• _Problem details_
Each line that includes the word "screenshot" should be copied from the records.

• _Source information_
Start of Block

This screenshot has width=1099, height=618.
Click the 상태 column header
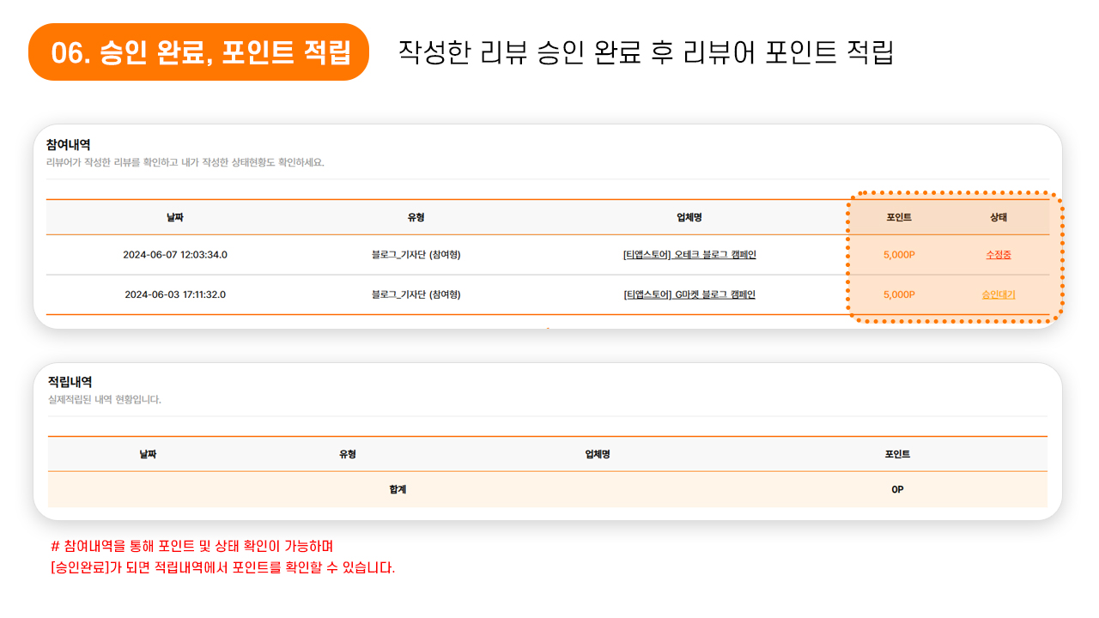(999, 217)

End of Block
Start of Block

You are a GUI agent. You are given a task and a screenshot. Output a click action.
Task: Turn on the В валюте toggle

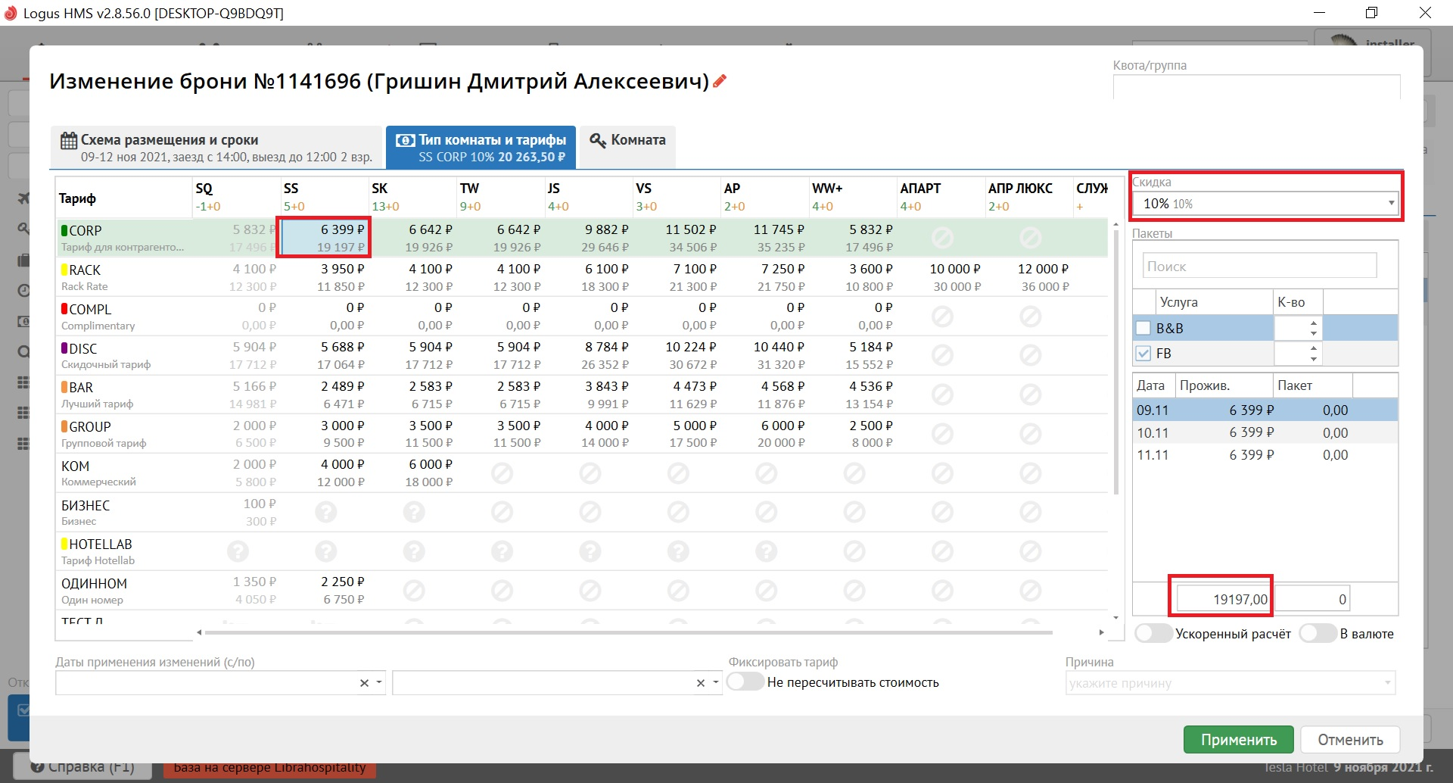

End of Block

• _Task answer_
This screenshot has width=1099, height=618.
You are a GUI agent. You are given a task and a screenshot. Output a click action.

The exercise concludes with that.